WHAT THE TASK REQUIRES:
I need the lines below from the one with "This screenshot has width=504, height=379." down to the one with "You are a computer-use agent. Viewport: 1885px" reproduced exactly, both ends included, and nothing else.
[[ DATA EXTRACT, beginning ]]
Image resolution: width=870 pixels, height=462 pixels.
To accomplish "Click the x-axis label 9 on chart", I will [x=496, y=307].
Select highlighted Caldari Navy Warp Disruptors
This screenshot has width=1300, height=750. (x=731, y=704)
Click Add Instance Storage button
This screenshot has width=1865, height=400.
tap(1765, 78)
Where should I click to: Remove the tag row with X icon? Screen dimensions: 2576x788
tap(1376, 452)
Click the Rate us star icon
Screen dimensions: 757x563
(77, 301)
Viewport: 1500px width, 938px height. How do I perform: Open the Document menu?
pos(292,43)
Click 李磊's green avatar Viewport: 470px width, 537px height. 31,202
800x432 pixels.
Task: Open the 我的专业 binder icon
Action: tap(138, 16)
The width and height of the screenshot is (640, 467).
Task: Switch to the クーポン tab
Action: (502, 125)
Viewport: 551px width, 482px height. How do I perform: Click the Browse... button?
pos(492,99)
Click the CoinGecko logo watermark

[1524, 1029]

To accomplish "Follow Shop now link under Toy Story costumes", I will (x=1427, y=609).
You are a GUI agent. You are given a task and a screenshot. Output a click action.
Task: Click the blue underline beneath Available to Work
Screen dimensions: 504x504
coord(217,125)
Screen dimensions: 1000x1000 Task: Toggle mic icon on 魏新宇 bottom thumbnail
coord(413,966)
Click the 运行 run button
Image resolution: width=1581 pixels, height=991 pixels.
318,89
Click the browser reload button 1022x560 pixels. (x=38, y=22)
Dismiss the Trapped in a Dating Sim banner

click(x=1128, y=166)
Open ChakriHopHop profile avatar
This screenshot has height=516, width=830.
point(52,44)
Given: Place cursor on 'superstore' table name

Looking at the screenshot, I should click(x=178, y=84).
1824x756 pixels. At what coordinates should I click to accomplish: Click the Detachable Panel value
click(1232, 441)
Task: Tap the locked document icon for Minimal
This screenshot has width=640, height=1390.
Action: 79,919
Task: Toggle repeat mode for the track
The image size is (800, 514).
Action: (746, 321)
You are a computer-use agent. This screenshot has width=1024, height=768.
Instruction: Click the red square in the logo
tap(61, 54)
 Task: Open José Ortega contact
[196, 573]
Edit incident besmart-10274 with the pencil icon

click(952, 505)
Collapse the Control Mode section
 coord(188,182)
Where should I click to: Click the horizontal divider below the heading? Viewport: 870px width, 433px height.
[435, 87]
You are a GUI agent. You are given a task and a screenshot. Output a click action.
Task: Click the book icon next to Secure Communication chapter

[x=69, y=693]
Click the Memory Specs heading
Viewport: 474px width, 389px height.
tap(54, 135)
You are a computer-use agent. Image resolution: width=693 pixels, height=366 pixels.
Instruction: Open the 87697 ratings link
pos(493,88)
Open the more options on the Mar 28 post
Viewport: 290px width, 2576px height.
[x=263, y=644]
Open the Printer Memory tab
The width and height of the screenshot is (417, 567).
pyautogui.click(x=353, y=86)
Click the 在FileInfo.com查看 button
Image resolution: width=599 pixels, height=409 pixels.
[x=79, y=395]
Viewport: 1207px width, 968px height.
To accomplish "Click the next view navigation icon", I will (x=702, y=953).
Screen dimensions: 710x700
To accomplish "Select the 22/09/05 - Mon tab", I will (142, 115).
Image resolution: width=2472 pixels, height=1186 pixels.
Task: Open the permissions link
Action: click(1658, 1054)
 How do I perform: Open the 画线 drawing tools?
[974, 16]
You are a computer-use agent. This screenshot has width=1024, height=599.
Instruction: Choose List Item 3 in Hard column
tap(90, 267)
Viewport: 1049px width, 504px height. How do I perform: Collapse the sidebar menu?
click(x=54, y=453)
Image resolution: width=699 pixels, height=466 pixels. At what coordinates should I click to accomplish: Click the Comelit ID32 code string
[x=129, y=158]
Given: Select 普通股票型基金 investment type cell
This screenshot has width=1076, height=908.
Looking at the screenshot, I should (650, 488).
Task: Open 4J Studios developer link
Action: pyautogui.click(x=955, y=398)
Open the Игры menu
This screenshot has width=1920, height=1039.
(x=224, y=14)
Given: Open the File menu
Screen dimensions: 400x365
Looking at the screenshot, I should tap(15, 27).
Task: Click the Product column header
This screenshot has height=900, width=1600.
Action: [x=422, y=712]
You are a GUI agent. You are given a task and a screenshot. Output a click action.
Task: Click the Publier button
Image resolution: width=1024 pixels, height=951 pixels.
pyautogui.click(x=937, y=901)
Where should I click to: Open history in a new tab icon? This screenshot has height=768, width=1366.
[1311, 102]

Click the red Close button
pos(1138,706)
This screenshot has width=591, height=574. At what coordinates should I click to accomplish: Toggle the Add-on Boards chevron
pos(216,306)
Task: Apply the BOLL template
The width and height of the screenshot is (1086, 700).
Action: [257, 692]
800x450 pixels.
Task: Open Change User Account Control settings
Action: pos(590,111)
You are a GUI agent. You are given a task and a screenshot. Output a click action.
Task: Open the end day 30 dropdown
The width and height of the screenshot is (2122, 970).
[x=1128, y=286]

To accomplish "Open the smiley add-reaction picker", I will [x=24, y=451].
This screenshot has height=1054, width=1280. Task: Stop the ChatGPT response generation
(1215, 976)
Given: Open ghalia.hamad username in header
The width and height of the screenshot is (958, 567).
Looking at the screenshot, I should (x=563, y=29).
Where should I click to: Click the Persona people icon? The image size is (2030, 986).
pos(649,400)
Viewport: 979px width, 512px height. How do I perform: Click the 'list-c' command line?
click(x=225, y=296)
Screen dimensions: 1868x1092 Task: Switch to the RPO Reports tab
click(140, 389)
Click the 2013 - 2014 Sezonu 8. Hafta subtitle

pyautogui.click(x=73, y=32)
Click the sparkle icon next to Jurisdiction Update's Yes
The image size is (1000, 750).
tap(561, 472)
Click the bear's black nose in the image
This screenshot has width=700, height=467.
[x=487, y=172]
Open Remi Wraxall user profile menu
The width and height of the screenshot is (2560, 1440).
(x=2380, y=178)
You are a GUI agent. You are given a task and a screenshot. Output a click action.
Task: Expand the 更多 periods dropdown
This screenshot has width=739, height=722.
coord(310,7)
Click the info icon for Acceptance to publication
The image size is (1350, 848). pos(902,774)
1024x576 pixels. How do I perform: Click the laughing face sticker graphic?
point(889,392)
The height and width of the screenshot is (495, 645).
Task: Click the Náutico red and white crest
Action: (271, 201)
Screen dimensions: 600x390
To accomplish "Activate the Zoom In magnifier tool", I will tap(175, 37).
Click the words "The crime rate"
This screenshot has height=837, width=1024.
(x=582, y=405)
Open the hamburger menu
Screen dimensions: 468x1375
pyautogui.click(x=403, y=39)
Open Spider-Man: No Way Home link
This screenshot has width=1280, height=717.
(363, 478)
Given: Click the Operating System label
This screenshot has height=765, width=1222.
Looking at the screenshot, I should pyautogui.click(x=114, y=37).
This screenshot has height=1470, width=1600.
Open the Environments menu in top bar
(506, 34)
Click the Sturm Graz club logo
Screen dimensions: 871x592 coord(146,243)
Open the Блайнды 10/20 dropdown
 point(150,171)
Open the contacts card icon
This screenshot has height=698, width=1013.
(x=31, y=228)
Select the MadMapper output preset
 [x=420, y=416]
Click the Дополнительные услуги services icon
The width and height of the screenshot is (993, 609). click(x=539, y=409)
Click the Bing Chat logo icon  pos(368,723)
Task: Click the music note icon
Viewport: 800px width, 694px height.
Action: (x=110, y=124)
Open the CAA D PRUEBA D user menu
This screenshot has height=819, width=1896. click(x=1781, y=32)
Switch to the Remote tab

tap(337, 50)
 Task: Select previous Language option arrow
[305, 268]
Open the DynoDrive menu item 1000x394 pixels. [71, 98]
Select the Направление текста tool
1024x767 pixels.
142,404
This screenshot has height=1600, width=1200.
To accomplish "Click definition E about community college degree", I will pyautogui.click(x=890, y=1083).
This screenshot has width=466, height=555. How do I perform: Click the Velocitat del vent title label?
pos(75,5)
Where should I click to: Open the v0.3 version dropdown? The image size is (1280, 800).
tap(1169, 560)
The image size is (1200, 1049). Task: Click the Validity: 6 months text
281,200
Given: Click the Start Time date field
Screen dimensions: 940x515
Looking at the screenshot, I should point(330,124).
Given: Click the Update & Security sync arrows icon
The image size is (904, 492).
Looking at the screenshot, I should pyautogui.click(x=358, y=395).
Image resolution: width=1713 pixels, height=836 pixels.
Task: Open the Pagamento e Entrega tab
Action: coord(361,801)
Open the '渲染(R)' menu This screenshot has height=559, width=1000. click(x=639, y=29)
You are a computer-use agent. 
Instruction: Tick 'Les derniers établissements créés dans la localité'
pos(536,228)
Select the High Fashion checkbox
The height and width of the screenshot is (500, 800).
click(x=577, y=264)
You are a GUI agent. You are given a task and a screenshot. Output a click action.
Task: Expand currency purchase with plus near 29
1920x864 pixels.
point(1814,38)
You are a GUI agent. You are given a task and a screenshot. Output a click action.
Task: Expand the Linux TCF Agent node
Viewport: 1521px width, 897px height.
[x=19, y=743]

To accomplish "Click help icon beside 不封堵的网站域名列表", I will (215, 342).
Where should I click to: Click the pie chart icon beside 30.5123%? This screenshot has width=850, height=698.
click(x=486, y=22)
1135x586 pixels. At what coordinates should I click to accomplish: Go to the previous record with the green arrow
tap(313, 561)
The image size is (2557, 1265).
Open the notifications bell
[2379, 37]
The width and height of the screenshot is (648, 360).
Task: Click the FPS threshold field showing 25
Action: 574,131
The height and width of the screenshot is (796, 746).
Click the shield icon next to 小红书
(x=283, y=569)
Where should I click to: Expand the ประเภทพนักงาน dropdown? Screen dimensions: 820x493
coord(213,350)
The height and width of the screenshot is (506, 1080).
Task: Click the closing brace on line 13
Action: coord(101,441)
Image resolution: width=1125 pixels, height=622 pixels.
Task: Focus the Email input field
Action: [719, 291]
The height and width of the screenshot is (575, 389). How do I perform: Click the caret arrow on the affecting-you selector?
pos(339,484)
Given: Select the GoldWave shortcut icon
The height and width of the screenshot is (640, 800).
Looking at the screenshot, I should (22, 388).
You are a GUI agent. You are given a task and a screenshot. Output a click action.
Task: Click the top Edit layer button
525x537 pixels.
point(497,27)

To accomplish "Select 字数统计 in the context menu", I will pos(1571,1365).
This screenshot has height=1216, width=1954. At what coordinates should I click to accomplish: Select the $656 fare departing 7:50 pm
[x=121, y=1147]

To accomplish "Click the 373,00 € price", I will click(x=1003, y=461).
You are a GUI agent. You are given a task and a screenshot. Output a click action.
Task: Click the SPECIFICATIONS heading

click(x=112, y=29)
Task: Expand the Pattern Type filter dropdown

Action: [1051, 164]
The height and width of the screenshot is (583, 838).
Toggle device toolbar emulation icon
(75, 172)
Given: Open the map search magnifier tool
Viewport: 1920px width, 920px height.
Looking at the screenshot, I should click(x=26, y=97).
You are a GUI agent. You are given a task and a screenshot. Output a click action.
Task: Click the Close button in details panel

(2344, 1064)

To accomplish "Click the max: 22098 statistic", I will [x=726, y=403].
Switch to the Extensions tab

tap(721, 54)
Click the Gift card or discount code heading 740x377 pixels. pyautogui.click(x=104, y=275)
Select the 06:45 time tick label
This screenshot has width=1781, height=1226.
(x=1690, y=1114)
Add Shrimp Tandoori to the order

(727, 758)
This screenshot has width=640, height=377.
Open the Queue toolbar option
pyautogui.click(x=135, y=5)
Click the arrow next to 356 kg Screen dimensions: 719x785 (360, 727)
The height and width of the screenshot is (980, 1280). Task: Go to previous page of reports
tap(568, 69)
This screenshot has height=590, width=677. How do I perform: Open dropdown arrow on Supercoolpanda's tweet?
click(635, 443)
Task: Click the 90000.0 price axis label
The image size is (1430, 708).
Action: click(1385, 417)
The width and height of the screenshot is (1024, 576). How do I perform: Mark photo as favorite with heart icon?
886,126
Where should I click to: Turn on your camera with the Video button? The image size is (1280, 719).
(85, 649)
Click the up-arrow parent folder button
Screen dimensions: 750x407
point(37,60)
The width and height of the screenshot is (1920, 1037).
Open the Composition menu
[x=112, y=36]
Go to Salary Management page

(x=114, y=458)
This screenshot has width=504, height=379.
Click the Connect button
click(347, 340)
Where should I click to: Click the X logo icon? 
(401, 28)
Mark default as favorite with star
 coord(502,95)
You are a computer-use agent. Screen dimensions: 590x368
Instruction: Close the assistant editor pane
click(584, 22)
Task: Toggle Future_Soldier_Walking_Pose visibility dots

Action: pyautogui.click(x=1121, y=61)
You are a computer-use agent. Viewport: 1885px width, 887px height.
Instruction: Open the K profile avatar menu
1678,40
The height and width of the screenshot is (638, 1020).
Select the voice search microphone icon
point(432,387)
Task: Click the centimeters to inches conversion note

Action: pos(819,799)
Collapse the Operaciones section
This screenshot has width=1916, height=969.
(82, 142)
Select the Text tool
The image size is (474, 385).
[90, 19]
[[ DATA EXTRACT, end ]]
TASK ANSWER:
This screenshot has width=504, height=379.
Click the Connect button
click(347, 340)
Where should I click to: Click the X logo icon? 
(401, 28)
Mark default as favorite with star
 coord(502,95)
You are a computer-use agent. Screen dimensions: 590x368
Instruction: Close the assistant editor pane
click(584, 22)
Task: Toggle Future_Soldier_Walking_Pose visibility dots

Action: pyautogui.click(x=1121, y=61)
You are a computer-use agent. Viewport: 1885px width, 887px height.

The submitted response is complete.